In early May, Olivier de Gruijter packed a large box of Jerry Can Water Filters. Each one is handcrafted in his workshop. Finally they are going out into the real world, something he has been looking forward to for a long time. Refugees in Gaza and Iraq are going to use the prototypes for the first time. After studying Industrial Design Engineering, De Gruijter came up with a smart, compact water filter that you can screw onto any standard jerry can. A unique and sustainable filter system that rinses itself clean.
In the workshop of product designer Olivier de Gruijter there are about 150 black-grey tubes waiting in line for their matte, deep-blue casing. ‘Jerry', is written on the side of the casing. De Gruijter twists a brush of glue around the end of the tube and attaches the appropriate coupling piece. Everywhere you look there are washers, jars of glue and filters. He hands the tube to one of the students across the workbench. With great care, she assembles the filters. The end station is a large cardboard box with destination Palestine.
A pumping noise can be heard in the background. In the corner of the workshop is a device that tests the Jerry water filter continuously, a kind of Ikea chair test. Currently the automatic arm is making thousands of perfect pumping motions, but soon it will be the hands of the first users in refugee camps in Gaza and Iraq. De Gruijter is curious to see if it works as well in practice as conceived on the design table. "What if a child uses it as a water plaything? And will they use the filter even if you need ten liters of water? We're at a point now where we can still tweak the prototype."
┄┄┄┄┄┄┄┄┄┄
Exercise tasks>
1. In the passage on the Jerry Can Water Filter, where will refugees use the prototypes for the first time?
2. List the things that the passage on the Jerry Can Water Filter says are everywhere you look in the workshop.
3. Summarize the passage on the Jerry Can Water Filter in two sentences.

Stored data>
┄┄┄┄┄┄┄┄┄┄
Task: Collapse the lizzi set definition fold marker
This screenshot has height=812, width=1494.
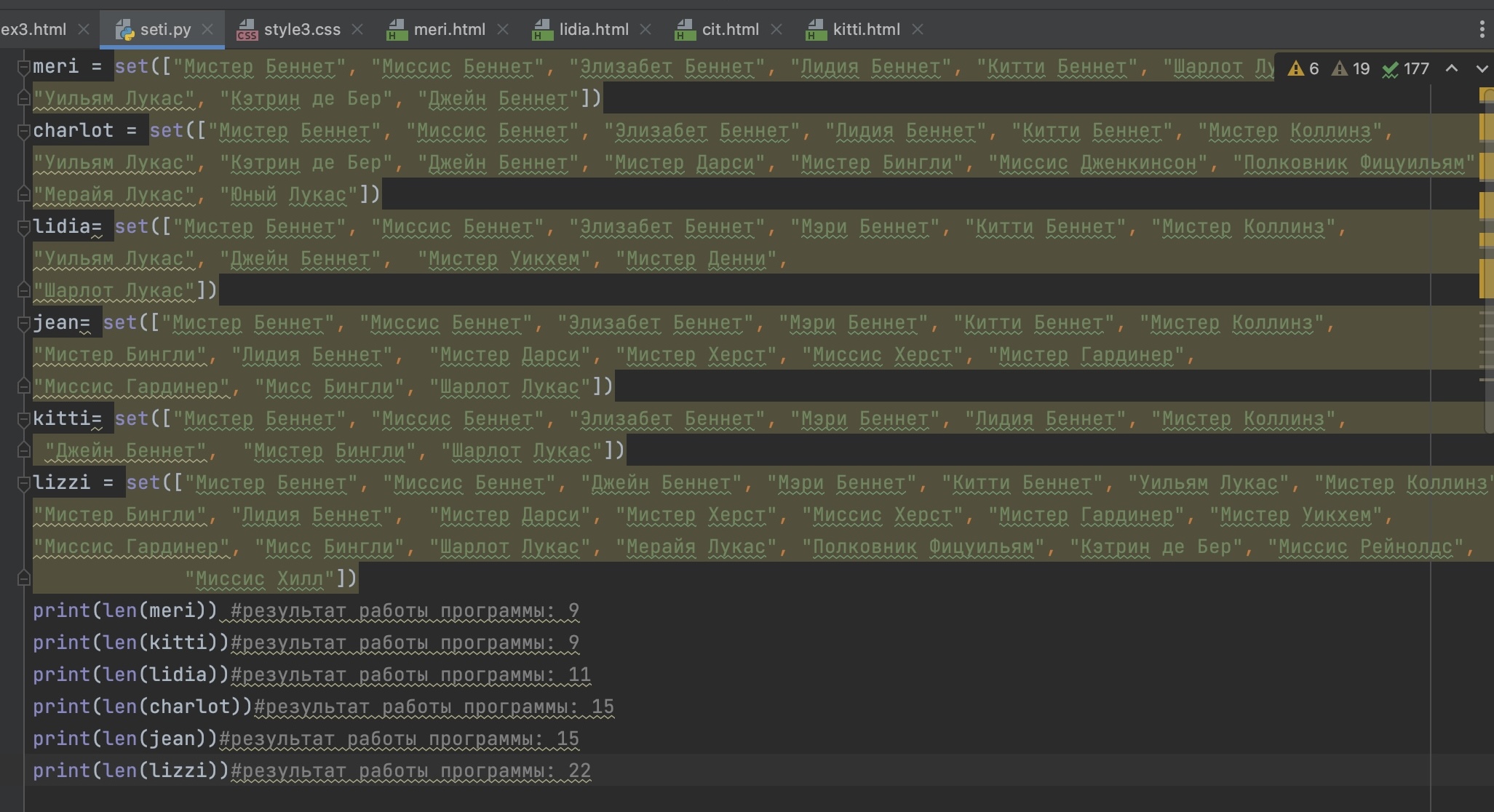Action: click(23, 483)
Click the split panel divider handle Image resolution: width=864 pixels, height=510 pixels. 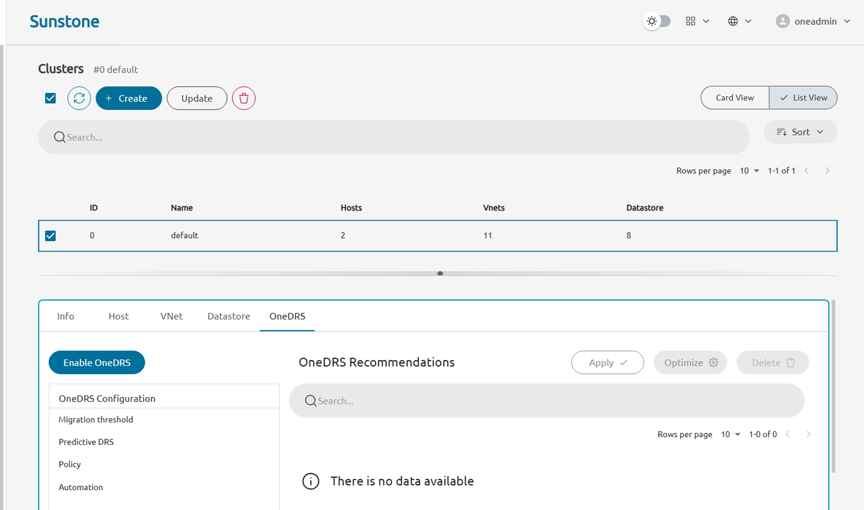[x=440, y=273]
┄┄┄┄┄┄┄┄┄┄
Response list>
1. In Gaza and Iraq.

2. Washers, jars of glue, and filters.

3. Product designer Olivier de Gruijter has created a compact, self-cleaning water filter that screws onto any standard jerry can, and he and students assemble the handcrafted prototypes in his workshop. The prototypes are being sent to refugees in Gaza and Iraq for their first real use, while a machine in the workshop tests the filter continuously and he wonders how well it will work in practice.